Superbugs are one of the greatest medical scares of our time. The battle against them really started to take off in 2015. That’s when federal regulators began investigating outbreaks associated with the use of reusable duodenoscopes. At least 35 deaths are believed to have been caused by the transmission of the bug through use of the devices.
Not surprisingly, many of those deaths have sparked personal injury claims. In these instances, the issue hasn’t necessarily been indications of medical malpractice. Rather, the claims more often targeted the manufacturers of the medical devices, and now it appears that there may be even more problems ahead.
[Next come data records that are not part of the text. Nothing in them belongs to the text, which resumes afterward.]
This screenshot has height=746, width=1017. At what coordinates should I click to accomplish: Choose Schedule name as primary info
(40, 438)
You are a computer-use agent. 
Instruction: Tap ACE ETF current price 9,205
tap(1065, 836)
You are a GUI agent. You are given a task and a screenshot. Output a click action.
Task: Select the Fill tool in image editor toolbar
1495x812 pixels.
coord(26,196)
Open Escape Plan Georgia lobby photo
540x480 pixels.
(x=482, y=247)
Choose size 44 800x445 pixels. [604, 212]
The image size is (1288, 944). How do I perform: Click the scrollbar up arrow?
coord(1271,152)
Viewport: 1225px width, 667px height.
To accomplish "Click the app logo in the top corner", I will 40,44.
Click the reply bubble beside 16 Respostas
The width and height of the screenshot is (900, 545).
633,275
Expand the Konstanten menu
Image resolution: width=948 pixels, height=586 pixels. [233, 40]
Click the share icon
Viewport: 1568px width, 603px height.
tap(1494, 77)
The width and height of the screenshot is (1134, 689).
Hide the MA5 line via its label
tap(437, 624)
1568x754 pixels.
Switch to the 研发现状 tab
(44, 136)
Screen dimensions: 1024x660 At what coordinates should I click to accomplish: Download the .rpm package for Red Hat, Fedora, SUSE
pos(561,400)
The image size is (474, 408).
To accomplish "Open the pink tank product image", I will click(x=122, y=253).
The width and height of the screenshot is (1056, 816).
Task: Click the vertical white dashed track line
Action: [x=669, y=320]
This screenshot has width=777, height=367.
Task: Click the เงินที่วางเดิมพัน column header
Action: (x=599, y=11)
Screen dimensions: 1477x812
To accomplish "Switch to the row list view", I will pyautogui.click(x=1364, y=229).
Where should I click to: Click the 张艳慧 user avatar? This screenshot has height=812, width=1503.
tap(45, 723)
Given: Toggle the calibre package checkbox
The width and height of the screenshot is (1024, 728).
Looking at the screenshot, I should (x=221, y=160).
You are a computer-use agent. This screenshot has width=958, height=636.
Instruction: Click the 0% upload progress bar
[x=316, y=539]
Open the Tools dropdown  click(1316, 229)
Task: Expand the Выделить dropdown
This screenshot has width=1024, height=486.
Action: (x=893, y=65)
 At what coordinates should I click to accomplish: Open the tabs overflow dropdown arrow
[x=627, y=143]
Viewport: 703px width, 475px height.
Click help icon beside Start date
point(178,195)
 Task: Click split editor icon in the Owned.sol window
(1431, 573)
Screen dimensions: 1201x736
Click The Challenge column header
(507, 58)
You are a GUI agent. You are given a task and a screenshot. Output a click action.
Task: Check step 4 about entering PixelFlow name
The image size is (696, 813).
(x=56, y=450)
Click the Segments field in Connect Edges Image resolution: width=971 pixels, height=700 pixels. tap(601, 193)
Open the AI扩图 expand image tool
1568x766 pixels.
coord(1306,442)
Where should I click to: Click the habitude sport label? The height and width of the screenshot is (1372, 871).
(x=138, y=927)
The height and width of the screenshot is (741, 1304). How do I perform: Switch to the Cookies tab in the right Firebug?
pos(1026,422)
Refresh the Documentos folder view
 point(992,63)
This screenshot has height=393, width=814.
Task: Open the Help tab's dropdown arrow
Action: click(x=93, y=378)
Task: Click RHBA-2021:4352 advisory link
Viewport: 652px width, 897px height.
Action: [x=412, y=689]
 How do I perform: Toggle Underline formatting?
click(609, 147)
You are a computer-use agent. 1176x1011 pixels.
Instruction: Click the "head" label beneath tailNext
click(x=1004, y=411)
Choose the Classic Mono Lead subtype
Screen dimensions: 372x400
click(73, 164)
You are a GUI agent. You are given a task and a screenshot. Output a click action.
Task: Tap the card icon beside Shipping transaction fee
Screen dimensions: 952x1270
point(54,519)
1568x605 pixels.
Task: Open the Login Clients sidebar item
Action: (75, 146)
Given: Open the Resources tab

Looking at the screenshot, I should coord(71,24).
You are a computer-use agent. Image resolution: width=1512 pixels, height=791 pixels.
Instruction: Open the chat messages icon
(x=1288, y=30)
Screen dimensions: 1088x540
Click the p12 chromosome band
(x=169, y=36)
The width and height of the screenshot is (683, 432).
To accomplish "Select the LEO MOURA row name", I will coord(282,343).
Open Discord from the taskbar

According to a study conducted over the span of seven months, researchers were able to show that scopes that had gone through repeated uses often tested positive for bacterial growth. This is despite them being rigorously cleaned according to current standards or going through those steps and additional protocols.
In all, 20 scopes were tested. Some were the type used to go down the esophagus. Others were colonoscopes and used to go up through the rectum. More than half of them had bacteria evident after being disinfected. At the end of the study, 17 of them were returned to the manufacturer because they had developed serious defects.
The nature of the defects included scratches and dents in scope ends. Some interior channels in the devices displayed stains, residual fluid and debris after cleaning. Some images of channel interiors show lining material hanging down.
This study wasn’t very large, and fortunately, the types of bacteria found aren’t the drug-resistant superbugs that can kill. However, experts who have looked at the results say they should still prompt doctors, hospitals and regulators to start paying closer attention to the issue as it might relate to other types of scopes in use across the country.